## Задания
• 1. Проверьте по отрывку о Мамине-Сибиряке, соответствуют ли ему утверждения ниже. Для каждого ответьте «да» или «нет» и приведите точную цитату из отрывка, на которой основан ответ.
(a) Поездку в университет решили отложить на год.
(b) Рудановский служил на заводе инженером.
(c) Сергей Привалов в романе — крупный промышленник.
• 2. Каким писателям, по мнению Дмитрия, было много подражательного в его рукописи, судя по отрывку о Мамине-Сибиряке?
• 3. Перепишите без изменений фрагмент отрывка о Мамине-Сибиряке, начиная со слов "Дмитрий, по устоявшемуся" и заканчивая словами "преуспеваний рабочего народа.".

## Текст страницы
Мамин-Сибиряк - Николай Михайлович Сергованцев
Шрифт:
Интервал:
Закладка:
— Тут бы и развернуться товариществам. Но не хватает знающих людей, энтузиастов, общественных трудяг, — почти горестно подытожил Рудановский.
Дмитрий, по устоявшемуся свойству своей «вбирающей» натуры, не пропускал ни одного слова застольной беседы. Трогателен был заводской доктор Петр Васильевич Рудановский, когда рисовал от чистой души картины будущих преуспеваний рабочего народа.
…На семейном совете порешили, что поездку в университет надо отложить на год, чтобы окончательно укрепить здоровье.
Дмитрий, перебирая свои петербургские бумаги, отложил толстую пачку исписанных листов. Перечитал. Мало здесь Урала. Судьба скромного агента английской фирмы Сергея Привалова вряд ли кого тронет. Так же как и фигура его отца — крупного промышленника. Привалов-отец поучает сына: «Перво-наперво душа, потом здоровье, а за здоровьем деньги… первее всего душа, о ней надо печалиться больше всего». Все так. Положительный со всех сторон промышленник даже преследуется властями за политические убеждения и, в конце концов, гибнет… Нет, мало здесь конкретности. И много подражательного — Гоголю, Тургеневу, Толстому…
Несколько месяцев отчуждения от написанного освежили его взгляд, многим он был недоволен. Прежде всего он решил переставить некоторые главы в новом порядке и пройтись по стилю, добиваясь самостоятельности и ясности. Сокращал целые куски, писал новые, чтобы догрузить роман живыми уральскими наблюдениями, а героев — «новыми идеями», но не психологическими «переживаниями», которые заслоняют идейную ясность произведения. У него крепла надежда, что этот роман наконец будет опубликован в серьезном журнале.

## Исходные данные
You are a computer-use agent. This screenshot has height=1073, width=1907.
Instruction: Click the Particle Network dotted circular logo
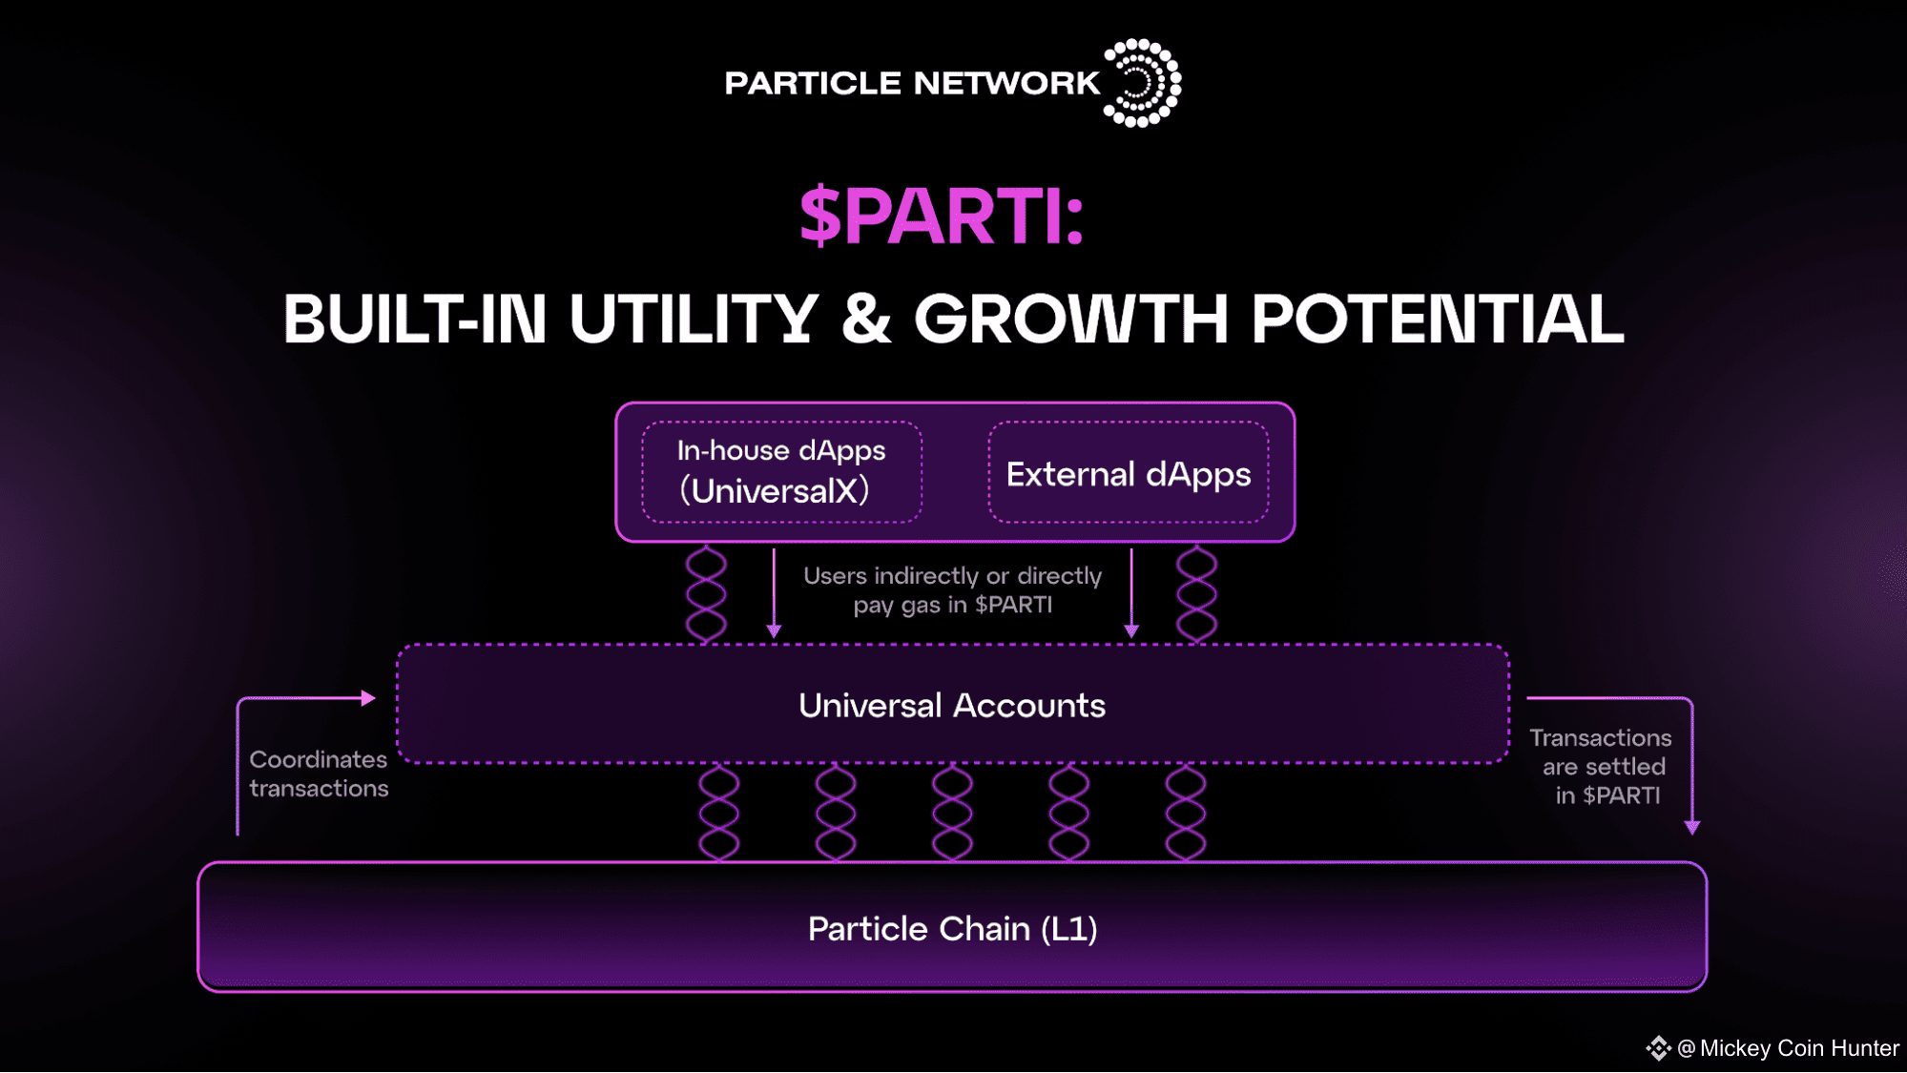(x=1142, y=83)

## Ответы
• 1.
(a) Да: «поездку в университет надо отложить на год».
(b) Нет: «заводской доктор Петр Васильевич Рудановский».
(c) Нет: «скромного агента английской фирмы Сергея Привалова».

• 2. Гоголю, Тургеневу, Толстому.

• 3.
Дмитрий, по устоявшемуся свойству своей «вбирающей» натуры, не пропускал ни одного слова застольной беседы. Трогателен был заводской доктор Петр Васильевич Рудановский, когда рисовал от чистой души картины будущих преуспеваний рабочего народа.